> [WORK REQUIRED] An exact transcript is needed of the material below, beginning at the line that contains "Viewport: 656px width, 409px height." and continuing through its last line; nothing else should appear.

> [MATERIAL PROVIDED]

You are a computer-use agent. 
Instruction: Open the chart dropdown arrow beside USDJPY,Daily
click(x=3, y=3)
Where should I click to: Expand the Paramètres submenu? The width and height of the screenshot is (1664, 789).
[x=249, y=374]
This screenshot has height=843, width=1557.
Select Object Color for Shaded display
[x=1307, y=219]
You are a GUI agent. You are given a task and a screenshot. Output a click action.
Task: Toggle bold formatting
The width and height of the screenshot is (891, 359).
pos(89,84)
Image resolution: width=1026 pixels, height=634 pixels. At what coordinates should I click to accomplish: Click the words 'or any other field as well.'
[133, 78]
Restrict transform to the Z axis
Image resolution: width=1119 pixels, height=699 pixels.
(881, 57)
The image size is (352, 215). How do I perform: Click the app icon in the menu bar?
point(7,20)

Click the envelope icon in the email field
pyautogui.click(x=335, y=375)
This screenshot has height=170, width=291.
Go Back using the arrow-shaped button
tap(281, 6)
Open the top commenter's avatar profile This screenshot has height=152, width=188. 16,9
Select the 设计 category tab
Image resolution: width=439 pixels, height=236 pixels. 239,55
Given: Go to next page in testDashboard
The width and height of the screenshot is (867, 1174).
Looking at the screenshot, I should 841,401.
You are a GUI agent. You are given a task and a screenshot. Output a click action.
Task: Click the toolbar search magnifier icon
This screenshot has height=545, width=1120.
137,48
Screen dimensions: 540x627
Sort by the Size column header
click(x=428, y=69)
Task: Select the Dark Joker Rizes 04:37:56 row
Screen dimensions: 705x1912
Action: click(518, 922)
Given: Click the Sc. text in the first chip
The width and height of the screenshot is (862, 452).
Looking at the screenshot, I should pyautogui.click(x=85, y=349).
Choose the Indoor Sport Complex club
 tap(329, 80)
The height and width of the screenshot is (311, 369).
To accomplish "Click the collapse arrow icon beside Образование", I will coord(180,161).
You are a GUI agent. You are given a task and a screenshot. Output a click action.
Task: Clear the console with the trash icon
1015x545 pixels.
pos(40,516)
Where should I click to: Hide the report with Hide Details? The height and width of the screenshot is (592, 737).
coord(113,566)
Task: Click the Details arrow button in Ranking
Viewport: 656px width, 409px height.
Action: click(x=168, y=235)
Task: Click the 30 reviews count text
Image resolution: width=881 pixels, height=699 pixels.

> [ANSWER SECTION]
Viewport: 656px width, 409px height.
Action: click(x=168, y=235)
Task: Click the 30 reviews count text
Image resolution: width=881 pixels, height=699 pixels.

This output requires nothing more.